A security researcher claims to have a copy of a Thomson Reuters database that contains 2.2 million records from their ‘World Check’ database of “heightened risk individuals and entities,” which is used by governments, banks, and law firms around the world.
The security researcher says the database is from mid-2014 and contains millions of “heightened-risk individuals and organizations,” which it places in one or more of a number of categories, including terrorism, money laundering, organized crime, bribery, corruption, and “other unsavory activities,” according to reports.
Reddit user Chris Vickery says he obtained a copy of the database, although he won’t reveal how until “a later time.”
On its website the company describes the database as a tool to “screen for heightened risk individuals and entities globally to help uncover hidden risks in business relationships and human networks.” They claim the tool covers 240 countries and territories, while monitoring over 530 “sanction, watch, regulatory and law enforcement lists.”
The database has come under scrutiny by critics who claim that the list is inaccurate and there is a risk that some individuals are classified incorrectly.
Highlighting this phenomenon, in 2014, a number of British citizens had their bank accounts closed after they were judged too risky by HSBC. These individuals appeared on the ‘World Check’ database, which the British Broadcasting Corporation (BBC) found was sourcing some information from inaccurate sources such as Wikipedia, blogs, and unsubstantiated news reports.

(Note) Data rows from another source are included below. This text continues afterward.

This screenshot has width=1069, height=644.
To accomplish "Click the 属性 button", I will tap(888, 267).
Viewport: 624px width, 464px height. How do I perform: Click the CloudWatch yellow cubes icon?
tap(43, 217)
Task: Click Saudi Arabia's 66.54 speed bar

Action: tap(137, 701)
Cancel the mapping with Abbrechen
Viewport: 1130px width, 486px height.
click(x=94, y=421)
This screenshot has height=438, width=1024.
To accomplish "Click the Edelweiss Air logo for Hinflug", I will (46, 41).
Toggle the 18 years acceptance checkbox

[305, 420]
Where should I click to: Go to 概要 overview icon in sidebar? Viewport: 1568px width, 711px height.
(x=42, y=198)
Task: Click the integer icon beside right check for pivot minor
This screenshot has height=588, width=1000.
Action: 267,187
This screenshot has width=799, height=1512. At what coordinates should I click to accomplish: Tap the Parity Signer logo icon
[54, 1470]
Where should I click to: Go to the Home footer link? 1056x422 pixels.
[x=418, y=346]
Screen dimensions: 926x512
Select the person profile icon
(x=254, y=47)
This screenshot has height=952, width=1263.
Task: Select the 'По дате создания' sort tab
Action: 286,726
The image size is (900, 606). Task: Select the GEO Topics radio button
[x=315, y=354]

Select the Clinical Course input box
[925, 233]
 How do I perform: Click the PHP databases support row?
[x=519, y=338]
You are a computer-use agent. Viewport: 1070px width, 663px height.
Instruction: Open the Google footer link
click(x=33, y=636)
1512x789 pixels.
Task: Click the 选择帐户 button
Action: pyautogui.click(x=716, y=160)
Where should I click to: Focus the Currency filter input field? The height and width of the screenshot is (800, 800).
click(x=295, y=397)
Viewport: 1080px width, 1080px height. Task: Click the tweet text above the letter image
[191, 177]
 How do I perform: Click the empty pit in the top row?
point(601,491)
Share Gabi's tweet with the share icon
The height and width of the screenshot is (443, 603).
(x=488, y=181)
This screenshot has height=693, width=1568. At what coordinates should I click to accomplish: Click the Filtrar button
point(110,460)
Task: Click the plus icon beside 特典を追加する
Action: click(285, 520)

Similarly, an investigation by VICE found that a number of inaccuracies, including a former World Bank and Bank of England advisor, an American civil rights leader, and a respected British anti-extremism campaigner – all three of whom are Muslim – were all flagged for “terrorism” in the database.
The sheer scope and breadth of the list astounds the mind, and the fact that there are 2.2 million people flagged as “heightened risk individuals and entities” is nothing less than alarming. When secret lists are used to designate individuals as a security risk, with no appeal to prove one does not belong on the list, they become a clear danger to a free and open society.